In Vienna, the International Atomic Energy Agency reported Thursday that Japanese scientists have found “measurable concentrations” of radioactive iodine-131 and cesium-137 in samples of seawater collected off the Fukushima prefecture coast.
“The iodine concentrations were at or above Japanese regulatory limits, and the cesium levels were well below those limits,” the IAEA said on its Web site. The samples were gathered Tuesday and Wednesday at several points 18.6 miles from shore, the U.N. nuclear watchdog agency said.

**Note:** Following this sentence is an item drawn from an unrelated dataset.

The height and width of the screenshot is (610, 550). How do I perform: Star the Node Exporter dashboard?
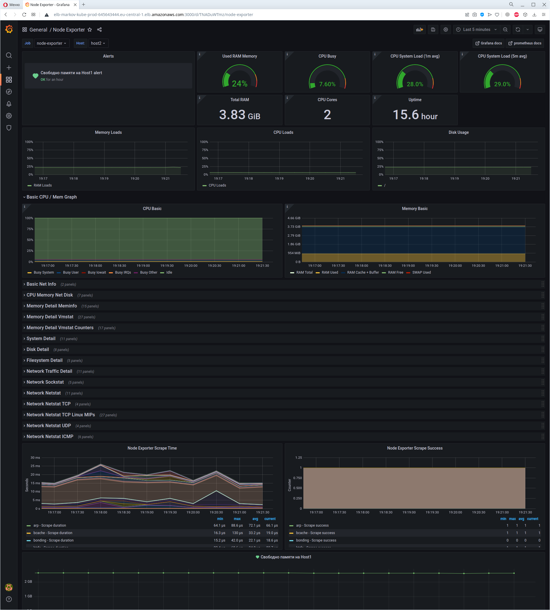[90, 30]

A day after Tokyo officials warned of elevated iodine levels in the city’s tap water and the national government restricted shipment of 11 leafy vegetables in several prefectures, residents scrambled to stock up on the essentials, which are now in short supply.

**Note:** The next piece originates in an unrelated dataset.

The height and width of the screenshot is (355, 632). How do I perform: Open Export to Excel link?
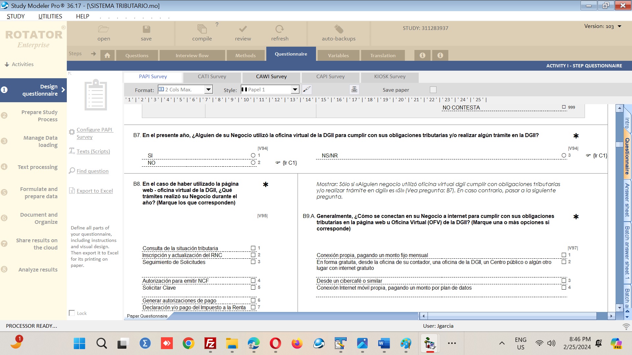[x=94, y=191]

Tokyo officials distributed 240,000 bottles of water to households with infants, who are more vulnerable to radioactive iodine-131. The U.S. Embassy handed out to American citizens potassium iodide pills, which can block radioactive iodine from building up in the thyroid gland.
“If the situation isn’t better in one week, I actually might have to move in with my parents,” said Yuki Ochiai, 32, mother of an 8-month-old girl who was among two dozen customers in line at the Tokyu grocery store 20 minutes before it opened. “My husband is already encouraging me to leave.”
As residents fretted, the number of deaths from the March 11 earthquake and tsunami officially topped 10,000, the National Police Agency said Friday. More than 17,000 people remain missing.
Two weeks after the quake, Japan Prime Minister Naoto Kan is scheduled to address the nation at 7:30 p.m. Friday, his spokesman said.
Meanwhile, the struggle to prevent more radiation from escaping the nuclear plant continued. Engineers hooked up lighting to a control room at the unit 1 reactor Thursday — an incremental, but hopeful, step toward cooling overheated spent fuel rods. At the unit 3 reactor, workers prepared to test a cooling pump that would allow them to pour in fresh rainwater instead of less effective seawater.
But there were setbacks. Three workers suffered radiation burns after stepping in contaminated water while attempting to lay electrical wiring at one of the buildings. Two of the workers, exposed to 170 to 180 millisieverts of radiation, were hospitalized, said Chief Cabinet Secretary Yukio Edano, who did not disclose the status of the third employee. The Associated Press quoted Fumio Matsuda, a spokesman for the Nuclear and Industrial Safety Agency, as saying that radiation levels of 170 to 180 millisieverts were well below the maximum 250 millisieverts allowed for workers.